Impact of Citizen Engagement: Making a difference to policy, institutions and society

This Joint Research Center (JRC) report shows that well-designed citizen engagement can improve policy quality, strengthen legitimacy, support institutional learning and increase trust in government. It stresses that engagement has most impact when linked to clear purpose, institutional commitment and visible outcomes.

Impact of Citizen Engagement: Making a difference to policy, institutions and society

Contextual commentary by Lena Holmberg

This Joint Research Center (JRC) report makes an important contribution by showing citizen engagement as a practical capability for better policymaking, not only as a democratic ideal. Drawing on evidence from public administrations across Europe, it highlights how well-designed engagement can improve policy quality, strengthen legitimacy, support institutional learning and build trust in government.
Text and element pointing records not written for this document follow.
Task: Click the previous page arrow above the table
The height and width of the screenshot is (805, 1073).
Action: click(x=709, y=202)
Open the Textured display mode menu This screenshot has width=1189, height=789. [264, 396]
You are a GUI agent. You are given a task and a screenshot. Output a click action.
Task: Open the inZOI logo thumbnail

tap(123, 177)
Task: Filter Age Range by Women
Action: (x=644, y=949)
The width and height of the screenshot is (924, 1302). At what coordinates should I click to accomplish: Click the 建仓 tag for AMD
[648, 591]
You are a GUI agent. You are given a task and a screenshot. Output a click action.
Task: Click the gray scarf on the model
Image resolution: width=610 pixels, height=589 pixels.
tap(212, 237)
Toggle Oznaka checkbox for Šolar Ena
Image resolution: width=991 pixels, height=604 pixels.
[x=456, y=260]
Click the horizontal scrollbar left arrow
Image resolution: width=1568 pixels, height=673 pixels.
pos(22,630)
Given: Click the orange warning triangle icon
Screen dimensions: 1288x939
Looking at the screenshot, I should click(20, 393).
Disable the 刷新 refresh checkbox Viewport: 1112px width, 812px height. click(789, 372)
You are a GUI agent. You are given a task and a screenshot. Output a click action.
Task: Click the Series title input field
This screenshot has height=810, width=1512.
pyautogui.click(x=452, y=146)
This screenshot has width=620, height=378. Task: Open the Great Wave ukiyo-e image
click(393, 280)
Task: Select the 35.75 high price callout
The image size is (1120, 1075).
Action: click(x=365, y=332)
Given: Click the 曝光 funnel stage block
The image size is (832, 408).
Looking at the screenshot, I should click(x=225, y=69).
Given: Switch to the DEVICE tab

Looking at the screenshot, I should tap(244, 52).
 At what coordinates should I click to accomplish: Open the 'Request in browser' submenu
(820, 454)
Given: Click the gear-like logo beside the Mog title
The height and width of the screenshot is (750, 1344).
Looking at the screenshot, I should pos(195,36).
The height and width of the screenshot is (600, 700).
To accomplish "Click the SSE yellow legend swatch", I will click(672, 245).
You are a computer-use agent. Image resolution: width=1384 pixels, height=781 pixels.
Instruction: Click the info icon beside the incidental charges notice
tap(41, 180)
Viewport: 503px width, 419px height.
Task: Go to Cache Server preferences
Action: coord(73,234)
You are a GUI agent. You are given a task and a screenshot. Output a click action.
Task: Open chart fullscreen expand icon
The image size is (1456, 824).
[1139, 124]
This is closely aligned with ekip’s City Prototyping approach (see our guide below). City Prototyping creates structured spaces where policymakers, cultural and creative practitioners, researchers, municipalities and civil society actors can test policy ideas through concrete local challenges. It turns engagement into a method for situated learning, shared problem framing and policy experimentation.

For ekip, the report reinforces the value of involving cultural and creative industries as knowledge actors and co-creators from the start, rather than as consultees at the end of a process. Creative methods such as prototyping, facilitation, storytelling, visualisation and sensemaking can help institutions move beyond consultation towards more open, inclusive and imaginative forms of governance.

The report is particularly useful for policy workers because it also makes indirect impacts visible: new relationships, shared language, higher ambition, reframed problems and stronger institutional capacity. These are central to ekip’s understanding of open innovation ecosystems. In City Prototyping, the value lies not only in the prototype itself, but in the relational infrastructure that enables actors to learn and act together.

Overall, this JRC report resonates strongly with ekip’s core values: openness, inclusiveness, experimentation, cross-sector collaboration and the recognition of culture and creativity as drivers of systemic change. It provides a useful evidence base for understanding how participatory and place-based policymaking can strengthen both democratic legitimacy and innovation capacity.